¿Cómo funciona?
La prueba Watson, aunque crucial, no es compleja. Consiste en una serie de pasos sencillos que permiten a los Profesionales de la salud diagnosticar con eficacia posibles patologías de la muñeca. A continuación le explicamos cómo funciona:
Paso 1: Acceda a la plantilla
Descargue una copia de la plantilla para imprimir desde la aplicación Carepatron, la biblioteca de recursos del sitio web o a través del botón de descarga que aparece a continuación. Los usuarios también pueden personalizar la plantilla directamente dentro de la aplicación.
Paso 2: Coloque al paciente
Ponga a su paciente en posición sentada frente a usted. Su codo debe estar flexionado y apoyado en una mesa mientras su antebrazo y mano apuntan hacia arriba. La posición es similar a la de una lucha de brazos. Rodee con su mano la muñeca del paciente. Su pulgar debe estar sobre el escafoides del paciente (lado de la palma) y ejerza cierta presión sobre su tubérculo escafoideo.
Paso 3: Mueva la muñeca
Con la otra mano, agarre los metacarpianos del paciente, por el lado de la palma. Utilizará esta mano para mover la muñeca. Doble la mano hacia usted y luego extiéndala (desviación cubital) manteniendo una presión constante con el pulgar. Después, mueva la muñeca hasta una desviación radial, en la que la mano se dobla hacia el pulgar. Por último, libere la presión que ejerce el pulgar sobre el escafoides del paciente.
Paso 4: Observar y evaluar
Si la prueba de Watson es positiva, el paciente experimentará dolor durante el movimiento. Además, el clínico notará un claro "ruido metálico" cuando el hueso escafoides se subluxa o se disloca parcialmente sobre el borde dorsal del hueso radio. Este signo es indicativo de inestabilidad ligamentosa.

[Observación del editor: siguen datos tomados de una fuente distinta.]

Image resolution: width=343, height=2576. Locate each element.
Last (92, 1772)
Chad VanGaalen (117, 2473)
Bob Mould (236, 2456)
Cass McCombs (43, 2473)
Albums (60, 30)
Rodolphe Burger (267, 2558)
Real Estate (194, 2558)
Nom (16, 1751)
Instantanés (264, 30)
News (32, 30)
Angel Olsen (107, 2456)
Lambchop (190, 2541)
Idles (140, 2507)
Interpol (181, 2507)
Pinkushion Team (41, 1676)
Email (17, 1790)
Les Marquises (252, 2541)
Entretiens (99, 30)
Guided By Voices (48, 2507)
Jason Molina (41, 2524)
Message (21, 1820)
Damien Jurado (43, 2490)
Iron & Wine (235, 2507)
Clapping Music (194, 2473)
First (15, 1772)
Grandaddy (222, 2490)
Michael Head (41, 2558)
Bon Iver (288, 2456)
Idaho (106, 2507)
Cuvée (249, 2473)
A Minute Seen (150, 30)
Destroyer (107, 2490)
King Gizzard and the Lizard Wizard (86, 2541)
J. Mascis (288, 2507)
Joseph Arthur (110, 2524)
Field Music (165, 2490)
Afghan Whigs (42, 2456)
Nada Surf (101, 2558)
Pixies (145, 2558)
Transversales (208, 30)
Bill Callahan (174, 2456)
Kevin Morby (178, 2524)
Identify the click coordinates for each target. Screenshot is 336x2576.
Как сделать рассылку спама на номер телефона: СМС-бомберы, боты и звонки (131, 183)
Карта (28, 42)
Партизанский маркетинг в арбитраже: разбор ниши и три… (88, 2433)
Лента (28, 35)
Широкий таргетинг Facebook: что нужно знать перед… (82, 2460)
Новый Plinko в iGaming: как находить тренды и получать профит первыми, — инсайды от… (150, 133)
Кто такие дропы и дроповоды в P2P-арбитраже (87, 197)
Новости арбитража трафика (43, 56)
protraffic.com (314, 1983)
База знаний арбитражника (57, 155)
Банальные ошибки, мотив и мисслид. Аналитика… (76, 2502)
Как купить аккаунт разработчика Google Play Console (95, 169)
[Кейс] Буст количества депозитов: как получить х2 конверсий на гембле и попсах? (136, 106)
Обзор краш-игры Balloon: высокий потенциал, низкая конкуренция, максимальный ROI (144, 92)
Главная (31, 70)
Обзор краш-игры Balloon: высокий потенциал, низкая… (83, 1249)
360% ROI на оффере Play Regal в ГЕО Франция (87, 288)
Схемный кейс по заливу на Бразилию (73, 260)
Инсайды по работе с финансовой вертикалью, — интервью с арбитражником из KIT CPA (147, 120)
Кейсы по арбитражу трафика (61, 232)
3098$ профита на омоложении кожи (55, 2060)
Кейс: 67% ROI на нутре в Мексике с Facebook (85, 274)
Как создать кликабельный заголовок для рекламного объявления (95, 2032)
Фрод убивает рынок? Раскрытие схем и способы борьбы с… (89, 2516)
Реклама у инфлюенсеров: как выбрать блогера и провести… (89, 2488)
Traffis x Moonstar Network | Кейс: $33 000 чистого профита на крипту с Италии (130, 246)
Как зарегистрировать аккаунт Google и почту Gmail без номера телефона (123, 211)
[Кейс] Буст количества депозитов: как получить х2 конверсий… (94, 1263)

La presencia o ausencia del "desplazamiento del escafoides" es un factor clave que se anota en la documentación. Este desplazamiento, perceptible cuando se aplica presión al hueso escafoides, indica una posible inestabilidad del ligamento. También se registra cualquier dolor que experimente el paciente durante la prueba, ya que puede proporcionar más información sobre la gravedad de la afección.
Sea cual sea el resultado, lo mejor es someterle a más pruebas antes de formular un diagnóstico. Algunas pruebas que pueden arrojar resultados claros son la radiografía, la resonancia magnética, la radioscopia y la fluoroscopia.